Viewport: Making webpages look great on iOS devices

January, 19 2012
<meta name="viewport" content="width=device-width, initial-scale=1.0">

This is the default viewport meta tag found in the very useful html5 boilerplate.

If you are like me, and don't initially understand exactly what it does, this default will get you into trouble.

The main issue is your website will look great on your computer but when you look at it on an iPhone or iPad it will look small, squished even depending on your CSS. If you happen be making a website which is pixel perfect for the iPhone resolution, then everything will look good, but most websites I develop are meant to be viewed on computer browser and on mobile devices, so knowing what the viewport meta tag does helps you look great everywhere.

What is the viewport

The viewport is the space your webpage will rendered into. Think of it like the size of the browser window. When you zoom, you are zooming into the viewport, but the size of the viewport doesn't change. You can zoom out of the viewport either, though if the page is wider than the viewport you can scroll to see more.

The above viewport meta tag says make the viewport the same size as the device's screen width and a 1:1 scale, pixel perfect. In the case of an iPhone that means 320px wide.

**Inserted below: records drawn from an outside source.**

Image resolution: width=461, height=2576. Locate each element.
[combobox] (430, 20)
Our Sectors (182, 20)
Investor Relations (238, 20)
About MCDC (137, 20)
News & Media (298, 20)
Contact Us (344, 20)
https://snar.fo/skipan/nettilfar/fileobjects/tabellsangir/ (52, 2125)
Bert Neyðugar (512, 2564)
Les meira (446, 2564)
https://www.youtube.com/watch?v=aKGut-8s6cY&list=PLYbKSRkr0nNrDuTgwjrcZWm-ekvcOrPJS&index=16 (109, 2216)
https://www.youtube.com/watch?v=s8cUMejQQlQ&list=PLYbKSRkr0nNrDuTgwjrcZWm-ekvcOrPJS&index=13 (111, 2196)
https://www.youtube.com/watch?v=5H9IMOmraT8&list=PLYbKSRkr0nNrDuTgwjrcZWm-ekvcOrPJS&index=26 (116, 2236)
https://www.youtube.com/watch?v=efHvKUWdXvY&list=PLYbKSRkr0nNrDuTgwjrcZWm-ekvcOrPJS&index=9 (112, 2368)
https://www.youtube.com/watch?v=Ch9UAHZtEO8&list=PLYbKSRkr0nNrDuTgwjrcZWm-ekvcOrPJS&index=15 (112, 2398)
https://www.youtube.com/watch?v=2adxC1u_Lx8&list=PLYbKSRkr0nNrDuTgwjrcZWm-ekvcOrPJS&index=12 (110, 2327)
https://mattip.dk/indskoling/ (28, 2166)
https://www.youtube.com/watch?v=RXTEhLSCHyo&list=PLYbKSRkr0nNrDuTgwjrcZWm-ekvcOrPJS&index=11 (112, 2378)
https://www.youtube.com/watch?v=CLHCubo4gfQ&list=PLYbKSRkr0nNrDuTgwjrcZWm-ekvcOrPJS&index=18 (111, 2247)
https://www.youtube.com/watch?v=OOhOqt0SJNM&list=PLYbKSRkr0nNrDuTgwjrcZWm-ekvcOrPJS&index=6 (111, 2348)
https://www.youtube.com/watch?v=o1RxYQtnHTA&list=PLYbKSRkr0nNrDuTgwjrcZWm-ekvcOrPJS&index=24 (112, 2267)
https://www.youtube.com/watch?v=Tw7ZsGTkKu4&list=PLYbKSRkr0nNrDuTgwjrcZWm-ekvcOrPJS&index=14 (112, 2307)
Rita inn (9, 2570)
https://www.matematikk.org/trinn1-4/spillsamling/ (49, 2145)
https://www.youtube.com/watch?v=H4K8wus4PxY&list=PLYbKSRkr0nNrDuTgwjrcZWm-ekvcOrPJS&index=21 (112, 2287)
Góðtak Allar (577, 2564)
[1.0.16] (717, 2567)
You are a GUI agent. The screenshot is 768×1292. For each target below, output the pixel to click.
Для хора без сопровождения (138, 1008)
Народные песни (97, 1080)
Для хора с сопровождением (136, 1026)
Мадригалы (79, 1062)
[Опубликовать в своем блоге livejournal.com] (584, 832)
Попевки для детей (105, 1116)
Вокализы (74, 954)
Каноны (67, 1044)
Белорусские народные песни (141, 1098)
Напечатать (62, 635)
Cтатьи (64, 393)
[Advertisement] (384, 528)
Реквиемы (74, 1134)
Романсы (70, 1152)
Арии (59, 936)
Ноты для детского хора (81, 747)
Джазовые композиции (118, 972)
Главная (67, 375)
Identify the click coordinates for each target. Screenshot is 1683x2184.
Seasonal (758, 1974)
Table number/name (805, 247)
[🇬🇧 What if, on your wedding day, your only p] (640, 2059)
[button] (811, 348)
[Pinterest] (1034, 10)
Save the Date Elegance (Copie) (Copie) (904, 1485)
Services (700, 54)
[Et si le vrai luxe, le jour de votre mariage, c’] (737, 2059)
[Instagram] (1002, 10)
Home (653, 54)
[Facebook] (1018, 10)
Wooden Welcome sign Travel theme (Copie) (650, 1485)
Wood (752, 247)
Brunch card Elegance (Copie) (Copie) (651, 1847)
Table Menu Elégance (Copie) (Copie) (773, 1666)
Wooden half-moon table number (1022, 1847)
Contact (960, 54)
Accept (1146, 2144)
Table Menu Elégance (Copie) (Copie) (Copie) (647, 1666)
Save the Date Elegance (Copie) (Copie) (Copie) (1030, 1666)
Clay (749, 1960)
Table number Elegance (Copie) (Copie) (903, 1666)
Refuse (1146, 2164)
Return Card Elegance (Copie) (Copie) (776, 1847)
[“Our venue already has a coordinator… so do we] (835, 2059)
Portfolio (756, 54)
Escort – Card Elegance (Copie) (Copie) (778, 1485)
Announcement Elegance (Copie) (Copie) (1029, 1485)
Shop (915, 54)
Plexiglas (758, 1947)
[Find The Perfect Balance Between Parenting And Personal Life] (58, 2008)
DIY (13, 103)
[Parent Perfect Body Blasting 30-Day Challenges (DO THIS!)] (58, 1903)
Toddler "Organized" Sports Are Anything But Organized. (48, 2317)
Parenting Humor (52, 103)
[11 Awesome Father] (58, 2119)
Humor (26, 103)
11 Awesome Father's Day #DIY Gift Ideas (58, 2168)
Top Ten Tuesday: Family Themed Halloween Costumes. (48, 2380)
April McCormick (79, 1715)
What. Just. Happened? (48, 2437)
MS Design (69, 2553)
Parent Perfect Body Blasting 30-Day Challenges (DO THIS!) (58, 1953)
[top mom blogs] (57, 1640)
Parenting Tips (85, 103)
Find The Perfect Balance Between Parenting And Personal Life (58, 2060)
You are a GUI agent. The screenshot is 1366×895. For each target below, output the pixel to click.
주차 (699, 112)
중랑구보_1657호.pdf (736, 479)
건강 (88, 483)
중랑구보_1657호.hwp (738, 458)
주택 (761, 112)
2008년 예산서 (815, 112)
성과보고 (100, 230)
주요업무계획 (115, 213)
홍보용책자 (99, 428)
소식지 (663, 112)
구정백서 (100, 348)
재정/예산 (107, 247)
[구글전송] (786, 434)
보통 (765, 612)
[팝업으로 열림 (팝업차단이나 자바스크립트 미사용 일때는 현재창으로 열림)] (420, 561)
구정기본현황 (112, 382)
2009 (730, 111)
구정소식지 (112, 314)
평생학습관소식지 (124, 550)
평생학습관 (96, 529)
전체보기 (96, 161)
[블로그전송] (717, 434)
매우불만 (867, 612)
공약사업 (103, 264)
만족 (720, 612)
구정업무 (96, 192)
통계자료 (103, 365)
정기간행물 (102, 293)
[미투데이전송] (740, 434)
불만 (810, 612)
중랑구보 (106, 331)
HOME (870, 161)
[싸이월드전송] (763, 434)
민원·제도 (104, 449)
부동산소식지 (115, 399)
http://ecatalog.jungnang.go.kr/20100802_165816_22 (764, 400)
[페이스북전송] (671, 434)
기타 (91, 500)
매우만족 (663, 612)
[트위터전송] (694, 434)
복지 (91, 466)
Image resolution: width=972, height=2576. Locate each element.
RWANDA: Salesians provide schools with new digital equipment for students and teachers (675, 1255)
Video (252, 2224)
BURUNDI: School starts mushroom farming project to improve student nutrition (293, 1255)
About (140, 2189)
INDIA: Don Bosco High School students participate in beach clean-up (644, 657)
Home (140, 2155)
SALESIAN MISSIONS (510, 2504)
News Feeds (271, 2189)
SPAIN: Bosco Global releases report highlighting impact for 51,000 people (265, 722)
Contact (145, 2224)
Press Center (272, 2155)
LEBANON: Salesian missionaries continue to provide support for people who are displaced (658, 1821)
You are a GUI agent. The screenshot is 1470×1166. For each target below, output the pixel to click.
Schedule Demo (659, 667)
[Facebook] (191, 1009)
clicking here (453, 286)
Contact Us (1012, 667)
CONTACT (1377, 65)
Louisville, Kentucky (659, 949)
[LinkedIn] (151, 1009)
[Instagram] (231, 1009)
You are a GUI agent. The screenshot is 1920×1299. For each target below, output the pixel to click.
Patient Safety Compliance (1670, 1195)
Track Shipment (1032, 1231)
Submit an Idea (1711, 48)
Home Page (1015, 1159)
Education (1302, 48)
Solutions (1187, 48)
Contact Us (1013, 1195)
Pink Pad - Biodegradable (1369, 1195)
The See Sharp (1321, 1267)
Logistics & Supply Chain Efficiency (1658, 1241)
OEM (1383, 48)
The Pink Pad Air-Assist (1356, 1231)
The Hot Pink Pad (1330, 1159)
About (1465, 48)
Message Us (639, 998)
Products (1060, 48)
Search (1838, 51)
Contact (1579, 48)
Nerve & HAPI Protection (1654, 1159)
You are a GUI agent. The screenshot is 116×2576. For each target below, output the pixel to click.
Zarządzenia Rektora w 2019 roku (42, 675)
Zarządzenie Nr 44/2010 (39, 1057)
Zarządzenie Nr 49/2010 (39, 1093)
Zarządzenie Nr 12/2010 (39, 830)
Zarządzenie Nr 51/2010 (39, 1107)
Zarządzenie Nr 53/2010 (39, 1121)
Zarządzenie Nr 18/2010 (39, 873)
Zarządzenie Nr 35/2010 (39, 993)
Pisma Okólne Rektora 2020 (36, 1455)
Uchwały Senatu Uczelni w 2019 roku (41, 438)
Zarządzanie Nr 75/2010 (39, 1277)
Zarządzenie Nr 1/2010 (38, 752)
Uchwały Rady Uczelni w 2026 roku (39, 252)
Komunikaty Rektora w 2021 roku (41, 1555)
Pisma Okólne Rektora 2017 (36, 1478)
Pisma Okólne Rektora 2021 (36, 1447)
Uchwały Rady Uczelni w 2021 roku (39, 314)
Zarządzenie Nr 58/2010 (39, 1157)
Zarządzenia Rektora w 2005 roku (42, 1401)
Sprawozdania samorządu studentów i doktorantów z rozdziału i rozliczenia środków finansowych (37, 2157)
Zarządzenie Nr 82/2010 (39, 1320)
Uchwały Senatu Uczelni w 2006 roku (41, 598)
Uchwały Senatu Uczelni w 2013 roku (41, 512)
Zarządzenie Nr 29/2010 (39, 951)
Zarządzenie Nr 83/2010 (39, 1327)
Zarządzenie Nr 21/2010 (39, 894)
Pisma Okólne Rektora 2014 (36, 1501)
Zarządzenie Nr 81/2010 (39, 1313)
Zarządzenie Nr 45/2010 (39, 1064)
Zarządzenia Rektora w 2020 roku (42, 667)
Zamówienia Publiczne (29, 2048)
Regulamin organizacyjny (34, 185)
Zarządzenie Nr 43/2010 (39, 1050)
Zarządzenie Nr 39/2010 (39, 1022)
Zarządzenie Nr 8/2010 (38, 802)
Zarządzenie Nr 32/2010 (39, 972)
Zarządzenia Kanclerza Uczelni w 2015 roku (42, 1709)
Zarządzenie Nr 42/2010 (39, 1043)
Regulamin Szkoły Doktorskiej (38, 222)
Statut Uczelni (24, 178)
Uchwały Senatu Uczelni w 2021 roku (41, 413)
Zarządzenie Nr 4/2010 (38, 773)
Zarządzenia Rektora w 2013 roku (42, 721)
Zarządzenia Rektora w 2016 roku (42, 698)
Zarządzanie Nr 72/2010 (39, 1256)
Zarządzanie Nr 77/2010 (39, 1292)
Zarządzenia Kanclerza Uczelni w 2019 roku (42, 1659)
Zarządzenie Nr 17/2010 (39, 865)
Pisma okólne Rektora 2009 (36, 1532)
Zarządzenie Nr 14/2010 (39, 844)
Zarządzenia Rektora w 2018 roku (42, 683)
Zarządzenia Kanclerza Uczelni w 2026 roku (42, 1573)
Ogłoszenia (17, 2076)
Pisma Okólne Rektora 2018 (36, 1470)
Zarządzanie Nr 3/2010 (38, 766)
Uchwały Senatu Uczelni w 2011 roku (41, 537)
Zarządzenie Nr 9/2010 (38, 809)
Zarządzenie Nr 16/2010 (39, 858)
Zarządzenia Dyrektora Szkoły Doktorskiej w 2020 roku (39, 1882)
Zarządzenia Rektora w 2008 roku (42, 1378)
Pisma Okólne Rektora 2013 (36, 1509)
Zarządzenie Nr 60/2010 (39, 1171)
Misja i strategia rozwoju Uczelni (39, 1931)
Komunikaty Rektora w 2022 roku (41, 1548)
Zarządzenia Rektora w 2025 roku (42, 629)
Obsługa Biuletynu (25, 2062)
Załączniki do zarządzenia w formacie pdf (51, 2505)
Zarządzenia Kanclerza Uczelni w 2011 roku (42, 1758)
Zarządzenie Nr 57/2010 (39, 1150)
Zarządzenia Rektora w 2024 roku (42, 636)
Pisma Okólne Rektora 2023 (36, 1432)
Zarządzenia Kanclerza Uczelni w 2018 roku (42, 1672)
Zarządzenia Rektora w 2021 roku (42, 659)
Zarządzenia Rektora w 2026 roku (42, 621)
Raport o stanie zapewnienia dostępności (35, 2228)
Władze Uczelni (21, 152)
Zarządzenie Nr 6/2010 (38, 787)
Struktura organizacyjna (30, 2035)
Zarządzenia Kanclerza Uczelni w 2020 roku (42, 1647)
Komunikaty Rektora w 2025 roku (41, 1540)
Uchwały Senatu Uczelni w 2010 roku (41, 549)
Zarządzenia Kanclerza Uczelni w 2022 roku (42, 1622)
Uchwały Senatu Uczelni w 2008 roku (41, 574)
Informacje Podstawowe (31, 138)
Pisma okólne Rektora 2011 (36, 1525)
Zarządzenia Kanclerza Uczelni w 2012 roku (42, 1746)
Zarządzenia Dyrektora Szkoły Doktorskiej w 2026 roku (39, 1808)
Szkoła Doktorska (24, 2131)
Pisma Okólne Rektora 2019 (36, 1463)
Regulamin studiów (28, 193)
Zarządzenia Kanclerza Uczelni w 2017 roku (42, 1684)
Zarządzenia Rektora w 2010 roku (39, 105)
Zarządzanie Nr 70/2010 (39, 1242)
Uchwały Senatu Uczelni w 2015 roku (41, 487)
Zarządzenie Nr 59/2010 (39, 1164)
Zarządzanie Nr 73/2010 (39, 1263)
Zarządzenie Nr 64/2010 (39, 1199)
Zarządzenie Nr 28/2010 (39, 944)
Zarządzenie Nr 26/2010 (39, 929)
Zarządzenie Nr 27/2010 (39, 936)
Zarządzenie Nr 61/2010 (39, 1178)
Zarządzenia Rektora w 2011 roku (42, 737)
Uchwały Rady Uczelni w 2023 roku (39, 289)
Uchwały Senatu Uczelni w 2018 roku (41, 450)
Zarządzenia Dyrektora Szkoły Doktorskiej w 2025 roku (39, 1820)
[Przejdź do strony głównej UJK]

If your CSS is designed for 800px of minimum width your page is guaranteed to look bad.

You can specify any default width in pixels, and default scale or let the scale be determined automatically.

For more detail you can consult the in-depth Apple documentation on the viewport meta tag.

Looking good everywhere

If you have designed your website to be rendered at a minimum width of say 1000 pixels, you can make it look great on a computer and on a mobile device with the following meta tag:

<meta name="viewport" content="width=1000">

This will make the viewport, the space the website renders into, 1000 pixels wide, and default the scaling to show the entire width.

By default if no viewport meta tag is provided a default viewport width 985 pixel is used, which will actually works well for most sites. If you want your site to look really good and you have an optimal width of 600 pixels, explicitly setting the viewport width to 600 pixels ("width=600") will make it look just as you intend. If your sites optimal width is smaller than 985 pixel it is good to be explicit, otherwise your pages might appear kind of far away and the user will have to manually zoom in.